──────── Quoted passage ────────

Fix normalization for the keyword extractor YAKE

mirkolenz commented 3 years ago

Description

Add the normalization option 'normalize="norm"' for YAKE and change the behavior of the option 'normlize=None' to return the attribute 'orth' of the token.

Motivation and Context

The documentation says that setting 'normalize=None' for YAKE returns the terms as they appear in the original document. Currently however, the attribute 'norm' of the token is returned, which can be different from the original representation (e.g., the token 'centres' would be extracted as 'centers'). Thus, I make use of the attribute 'orth' when setting 'normalize=None'. The same attribute is also used in the TextRank algorithm. Additionally, I added the option 'normalize="norm"' s.t. the current behavior can still be used.

How Has This Been Tested?

I added the corresponding tests in tests/extract/keyterms/test_yake.py.

────────

Required actions =>
1. In the YAKE normalization write-up, what is the token 'centres' currently extracted as?
2. Please print the part of the YAKE normalization write-up that begins at the words "The documentation says" and stops after "still be used.".
The items have nothing to do with the YAKE normalization write-up.

──────── Entries supplied ────────

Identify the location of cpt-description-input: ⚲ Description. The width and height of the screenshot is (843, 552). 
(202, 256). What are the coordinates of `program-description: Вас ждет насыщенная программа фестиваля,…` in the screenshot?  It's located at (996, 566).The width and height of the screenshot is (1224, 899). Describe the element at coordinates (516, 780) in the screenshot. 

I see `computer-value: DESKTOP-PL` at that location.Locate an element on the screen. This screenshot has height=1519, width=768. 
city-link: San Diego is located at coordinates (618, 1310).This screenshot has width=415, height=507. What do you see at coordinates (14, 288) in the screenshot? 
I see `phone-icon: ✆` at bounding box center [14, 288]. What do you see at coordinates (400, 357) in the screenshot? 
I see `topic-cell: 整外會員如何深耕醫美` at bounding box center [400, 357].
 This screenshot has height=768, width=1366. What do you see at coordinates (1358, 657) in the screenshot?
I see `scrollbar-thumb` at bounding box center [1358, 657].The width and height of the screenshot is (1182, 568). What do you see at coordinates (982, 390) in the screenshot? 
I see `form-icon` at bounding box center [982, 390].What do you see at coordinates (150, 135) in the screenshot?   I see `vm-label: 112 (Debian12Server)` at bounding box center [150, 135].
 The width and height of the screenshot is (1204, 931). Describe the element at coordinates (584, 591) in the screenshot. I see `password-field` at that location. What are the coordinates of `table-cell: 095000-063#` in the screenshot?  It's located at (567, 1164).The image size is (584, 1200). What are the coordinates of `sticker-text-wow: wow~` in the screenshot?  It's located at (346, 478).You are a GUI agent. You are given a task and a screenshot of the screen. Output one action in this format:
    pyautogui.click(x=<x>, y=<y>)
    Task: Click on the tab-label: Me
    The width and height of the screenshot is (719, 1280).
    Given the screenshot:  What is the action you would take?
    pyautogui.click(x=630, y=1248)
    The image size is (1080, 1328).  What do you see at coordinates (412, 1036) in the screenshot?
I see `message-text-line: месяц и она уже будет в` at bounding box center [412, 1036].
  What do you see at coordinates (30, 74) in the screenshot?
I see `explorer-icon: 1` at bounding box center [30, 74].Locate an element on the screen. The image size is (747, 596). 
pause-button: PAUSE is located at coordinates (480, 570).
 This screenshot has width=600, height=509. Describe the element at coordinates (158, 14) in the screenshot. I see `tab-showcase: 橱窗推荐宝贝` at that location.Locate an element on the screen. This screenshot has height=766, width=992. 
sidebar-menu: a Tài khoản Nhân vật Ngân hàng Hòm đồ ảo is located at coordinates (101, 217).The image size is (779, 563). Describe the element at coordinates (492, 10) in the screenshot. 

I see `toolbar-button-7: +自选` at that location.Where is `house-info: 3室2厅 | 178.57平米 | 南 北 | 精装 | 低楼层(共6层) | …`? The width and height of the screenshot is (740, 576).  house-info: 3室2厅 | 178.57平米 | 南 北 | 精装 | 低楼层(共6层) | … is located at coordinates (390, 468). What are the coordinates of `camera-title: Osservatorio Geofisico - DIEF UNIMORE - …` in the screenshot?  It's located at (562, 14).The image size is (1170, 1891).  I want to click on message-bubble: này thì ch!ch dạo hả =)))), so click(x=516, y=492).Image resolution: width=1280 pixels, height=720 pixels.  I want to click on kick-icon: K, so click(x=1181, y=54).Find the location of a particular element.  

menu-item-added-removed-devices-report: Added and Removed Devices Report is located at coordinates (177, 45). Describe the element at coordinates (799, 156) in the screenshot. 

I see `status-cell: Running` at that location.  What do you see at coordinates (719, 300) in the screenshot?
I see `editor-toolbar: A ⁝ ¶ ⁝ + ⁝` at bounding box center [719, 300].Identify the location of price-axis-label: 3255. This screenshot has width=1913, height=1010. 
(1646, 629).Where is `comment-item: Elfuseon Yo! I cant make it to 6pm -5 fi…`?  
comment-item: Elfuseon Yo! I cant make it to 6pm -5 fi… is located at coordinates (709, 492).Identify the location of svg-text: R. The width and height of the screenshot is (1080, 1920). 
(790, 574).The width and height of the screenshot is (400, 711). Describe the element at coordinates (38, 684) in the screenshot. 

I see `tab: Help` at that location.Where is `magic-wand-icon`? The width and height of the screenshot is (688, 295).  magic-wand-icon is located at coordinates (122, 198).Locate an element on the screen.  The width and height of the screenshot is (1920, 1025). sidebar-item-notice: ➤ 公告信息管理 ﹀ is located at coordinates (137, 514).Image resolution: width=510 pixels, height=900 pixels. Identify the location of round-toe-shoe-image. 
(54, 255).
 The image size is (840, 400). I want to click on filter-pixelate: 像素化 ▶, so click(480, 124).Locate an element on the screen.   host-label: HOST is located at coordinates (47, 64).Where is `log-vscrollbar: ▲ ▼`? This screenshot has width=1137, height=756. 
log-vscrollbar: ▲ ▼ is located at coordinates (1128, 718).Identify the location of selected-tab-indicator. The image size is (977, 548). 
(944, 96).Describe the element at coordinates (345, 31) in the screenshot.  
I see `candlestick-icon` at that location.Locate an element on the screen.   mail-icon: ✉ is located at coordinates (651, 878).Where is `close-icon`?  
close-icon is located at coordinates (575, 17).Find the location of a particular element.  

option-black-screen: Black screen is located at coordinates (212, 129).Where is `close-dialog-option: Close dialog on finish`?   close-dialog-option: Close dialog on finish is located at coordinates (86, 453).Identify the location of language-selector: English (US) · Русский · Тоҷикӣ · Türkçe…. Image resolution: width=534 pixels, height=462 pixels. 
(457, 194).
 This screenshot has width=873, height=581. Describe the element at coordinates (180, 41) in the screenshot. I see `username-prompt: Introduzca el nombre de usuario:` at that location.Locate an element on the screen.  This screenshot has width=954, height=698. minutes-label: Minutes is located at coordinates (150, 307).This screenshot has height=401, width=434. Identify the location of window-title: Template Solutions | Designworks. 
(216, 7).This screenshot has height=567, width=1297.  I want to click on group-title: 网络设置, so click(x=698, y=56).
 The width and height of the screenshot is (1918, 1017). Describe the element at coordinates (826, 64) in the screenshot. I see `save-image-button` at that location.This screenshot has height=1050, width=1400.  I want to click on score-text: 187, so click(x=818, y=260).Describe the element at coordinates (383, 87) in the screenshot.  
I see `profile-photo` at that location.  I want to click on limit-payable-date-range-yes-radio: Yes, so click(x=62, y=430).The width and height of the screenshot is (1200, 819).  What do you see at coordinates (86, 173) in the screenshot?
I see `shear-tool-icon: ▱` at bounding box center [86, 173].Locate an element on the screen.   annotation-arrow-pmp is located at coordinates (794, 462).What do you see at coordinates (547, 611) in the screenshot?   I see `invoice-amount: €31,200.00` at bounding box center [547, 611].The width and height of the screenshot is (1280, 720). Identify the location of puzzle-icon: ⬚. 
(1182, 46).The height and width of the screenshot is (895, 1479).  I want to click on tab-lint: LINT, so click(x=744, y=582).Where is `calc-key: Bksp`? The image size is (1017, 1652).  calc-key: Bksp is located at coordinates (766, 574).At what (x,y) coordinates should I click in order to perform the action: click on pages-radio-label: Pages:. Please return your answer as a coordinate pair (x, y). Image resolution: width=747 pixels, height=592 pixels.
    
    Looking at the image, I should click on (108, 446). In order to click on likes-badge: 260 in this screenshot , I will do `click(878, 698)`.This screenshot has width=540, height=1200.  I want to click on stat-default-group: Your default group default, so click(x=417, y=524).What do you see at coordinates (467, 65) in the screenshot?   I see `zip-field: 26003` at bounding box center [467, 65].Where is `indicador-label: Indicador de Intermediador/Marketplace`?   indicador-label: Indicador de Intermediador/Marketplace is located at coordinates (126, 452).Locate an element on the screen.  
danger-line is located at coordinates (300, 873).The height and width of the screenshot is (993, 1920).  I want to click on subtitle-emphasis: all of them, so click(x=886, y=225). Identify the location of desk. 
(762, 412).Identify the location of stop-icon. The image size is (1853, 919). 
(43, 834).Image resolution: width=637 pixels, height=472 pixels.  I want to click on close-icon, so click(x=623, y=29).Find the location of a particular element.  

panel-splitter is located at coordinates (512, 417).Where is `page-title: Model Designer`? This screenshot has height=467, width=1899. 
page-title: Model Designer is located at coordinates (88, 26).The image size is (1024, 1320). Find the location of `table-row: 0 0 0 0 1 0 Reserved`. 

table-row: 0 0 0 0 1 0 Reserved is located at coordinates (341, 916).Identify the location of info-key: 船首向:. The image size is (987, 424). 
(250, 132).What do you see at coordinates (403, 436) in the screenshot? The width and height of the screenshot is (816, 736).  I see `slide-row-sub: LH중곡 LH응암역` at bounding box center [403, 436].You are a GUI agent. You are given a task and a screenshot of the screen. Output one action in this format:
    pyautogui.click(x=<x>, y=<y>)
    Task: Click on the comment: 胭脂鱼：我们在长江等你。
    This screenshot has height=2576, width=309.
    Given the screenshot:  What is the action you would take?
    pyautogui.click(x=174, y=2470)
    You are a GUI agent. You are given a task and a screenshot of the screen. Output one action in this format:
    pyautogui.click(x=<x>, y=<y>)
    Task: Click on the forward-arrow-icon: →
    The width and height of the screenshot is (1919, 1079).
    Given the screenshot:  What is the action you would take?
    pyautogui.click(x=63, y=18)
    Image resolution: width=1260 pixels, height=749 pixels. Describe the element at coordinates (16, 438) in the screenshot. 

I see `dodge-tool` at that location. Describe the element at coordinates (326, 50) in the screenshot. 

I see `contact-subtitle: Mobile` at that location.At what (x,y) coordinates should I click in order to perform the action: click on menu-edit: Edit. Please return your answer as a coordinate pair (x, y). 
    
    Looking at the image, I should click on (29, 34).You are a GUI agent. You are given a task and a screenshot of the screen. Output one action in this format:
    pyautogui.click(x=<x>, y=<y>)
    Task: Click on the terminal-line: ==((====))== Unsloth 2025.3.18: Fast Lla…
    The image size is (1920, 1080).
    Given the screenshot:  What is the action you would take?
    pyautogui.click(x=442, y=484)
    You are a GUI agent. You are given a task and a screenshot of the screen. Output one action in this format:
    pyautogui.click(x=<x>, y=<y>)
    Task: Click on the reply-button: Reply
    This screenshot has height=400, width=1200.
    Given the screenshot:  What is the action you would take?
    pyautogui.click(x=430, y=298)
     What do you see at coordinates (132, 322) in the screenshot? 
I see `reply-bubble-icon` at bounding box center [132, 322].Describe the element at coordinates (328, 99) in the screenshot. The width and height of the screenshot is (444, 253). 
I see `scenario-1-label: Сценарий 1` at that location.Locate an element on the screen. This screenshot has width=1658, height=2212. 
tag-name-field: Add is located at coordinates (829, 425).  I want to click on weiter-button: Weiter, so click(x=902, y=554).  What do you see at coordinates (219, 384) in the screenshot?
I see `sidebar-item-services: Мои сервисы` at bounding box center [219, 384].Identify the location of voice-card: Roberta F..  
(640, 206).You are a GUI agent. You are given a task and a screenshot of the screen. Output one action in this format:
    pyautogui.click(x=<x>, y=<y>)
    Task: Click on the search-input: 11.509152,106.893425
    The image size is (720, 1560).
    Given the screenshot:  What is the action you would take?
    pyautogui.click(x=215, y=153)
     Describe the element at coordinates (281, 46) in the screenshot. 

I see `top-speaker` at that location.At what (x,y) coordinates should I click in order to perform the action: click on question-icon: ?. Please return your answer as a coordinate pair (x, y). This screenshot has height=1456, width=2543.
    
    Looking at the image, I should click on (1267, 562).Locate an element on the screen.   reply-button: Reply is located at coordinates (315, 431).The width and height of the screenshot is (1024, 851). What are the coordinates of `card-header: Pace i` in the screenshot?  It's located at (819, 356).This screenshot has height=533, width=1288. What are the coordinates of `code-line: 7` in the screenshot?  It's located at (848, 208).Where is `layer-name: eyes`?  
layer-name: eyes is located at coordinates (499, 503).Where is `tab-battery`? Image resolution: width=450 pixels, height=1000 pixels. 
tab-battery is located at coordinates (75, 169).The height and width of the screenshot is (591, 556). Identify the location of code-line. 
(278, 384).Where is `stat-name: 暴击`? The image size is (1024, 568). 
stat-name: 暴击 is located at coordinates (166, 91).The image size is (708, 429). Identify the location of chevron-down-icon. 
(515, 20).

────────

Answers below =>
1. 'centers'

2.
The documentation says that setting 'normalize=None' for YAKE returns the terms as they appear in the original document. Currently however, the attribute 'norm' of the token is returned, which can be different from the original representation (e.g., the token 'centres' would be extracted as 'centers'). Thus, I make use of the attribute 'orth' when setting 'normalize=None'. The same attribute is also used in the TextRank algorithm. Additionally, I added the option 'normalize="norm"' s.t. the current behavior can still be used.